-------- Texte de lecture

Défense nationale : Nicolas Sarkozy généralissime de l'infoguerre
Cyberconflit, infoguerre, iWar : Nicolas Sarkozy anticipe le risque d’attaques informatiques. Et en fait l’un des axes de la future défense nationale. Une stratégie qui s’appuiera sur une Agence de la sécurité des systèmes d’information, certainement fortement militarisée, et sur un renseignement musclé, notamment dans sa surveillance des télécommunications.
C’est l’une des principales nouvelles menaces recensées par le Président de la République dans le cadre de son discours sur la réorganisation de la défense nationale : les attaques informatiques. La probabilité d’en voir une survenir est jugée forte. Jusqu’à présent plutôt agitée dans le cadre du développement industriel, commercial ou culturel, la crainte de voir les systèmes d’information attaqués, manipulés ou piratés intègre donc officiellement la doctrine de défense nationale.
Dans un premier temps il s’agira, selon la proposition du livre blanc, d’organiser la défense informatique via une Agence de la sécurité des systèmes d’information, énième « machin » dont la France est coutumière, placée sous la tutelle du secrétaire général de la défense et de la sécurité nationale. Actuellement, les Cert (Computer Emergency Response Team) sont les organismes de prévention des risques les plus visibles. Reste que ces centres d'alerte et de réaction aux attaques informatiques ont une vocation par trop transparente pour assumer des missions de défense nationale.

----------------
-------- Entrées

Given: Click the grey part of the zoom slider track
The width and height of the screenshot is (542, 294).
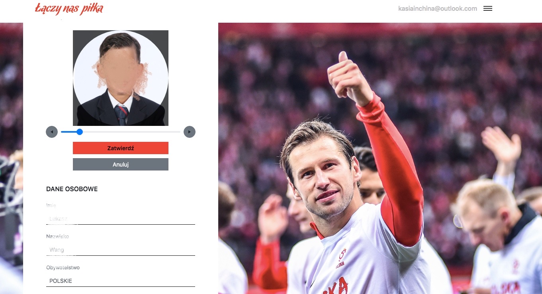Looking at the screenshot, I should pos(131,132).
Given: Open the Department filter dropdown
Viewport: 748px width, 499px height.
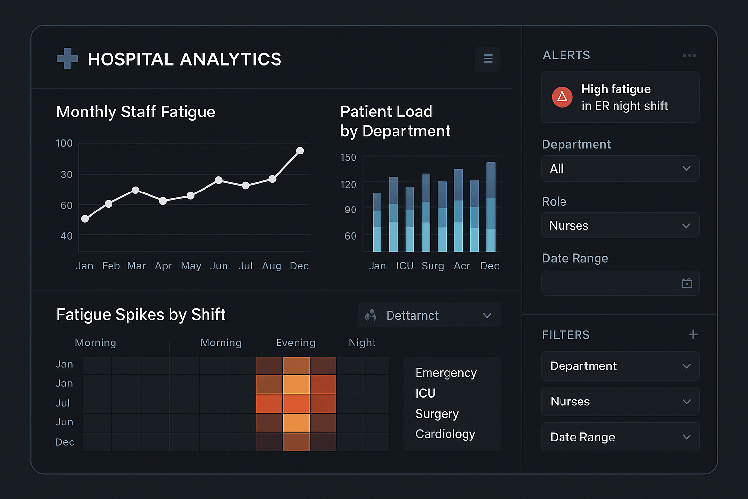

----------------
-------- Entrées

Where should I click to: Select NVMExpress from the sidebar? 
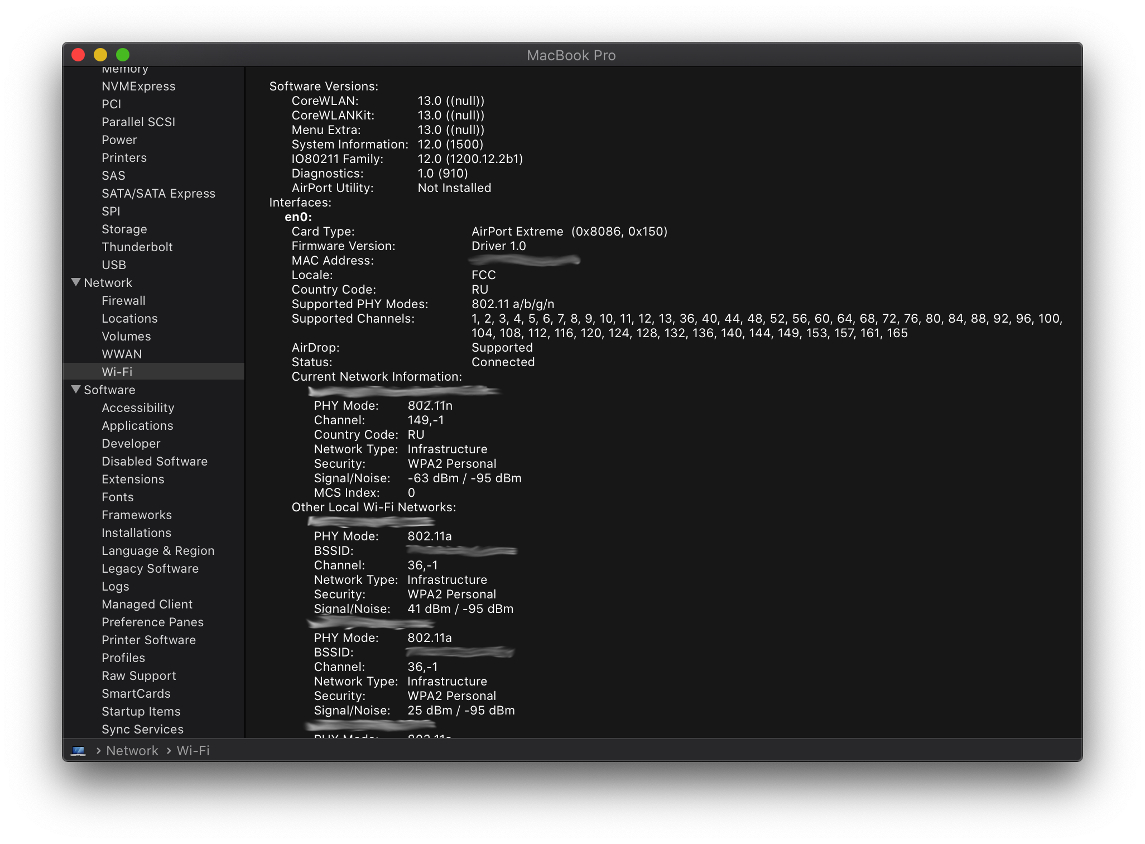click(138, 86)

----------------

Consignes:
a – Recopiez fidèlement le passage du texte sur la défense informatique commençant par « Défense nationale : Nicolas » et se terminant par « surveillance des télécommunications. ».
b – Pour chacune des affirmations suivantes, dites par oui ou par non si elle concorde avec le texte sur la défense informatique, en citant à l'identique les mots du texte qui tranchent. (i) La probabilité d'une attaque informatique est jugée faible. (ii) L'Agence de la sécurité des systèmes d'information serait placée sous la tutelle du secrétaire général de la défense et de la sécurité nationale. (iii) Les Cert sont présentés comme les organismes de prévention des risques les plus visibles.

Exercices corrigés:
a –
Défense nationale : Nicolas Sarkozy généralissime de l'infoguerre
Cyberconflit, infoguerre, iWar : Nicolas Sarkozy anticipe le risque d’attaques informatiques. Et en fait l’un des axes de la future défense nationale. Une stratégie qui s’appuiera sur une Agence de la sécurité des systèmes d’information, certainement fortement militarisée, et sur un renseignement musclé, notamment dans sa surveillance des télécommunications.

b –
(i) Non : « La probabilité d’en voir une survenir est jugée forte. »
(ii) Oui : « placée sous la tutelle du secrétaire général de la défense et de la sécurité nationale »
(iii) Oui : « les Cert (Computer Emergency Response Team) sont les organismes de prévention des risques les plus visibles »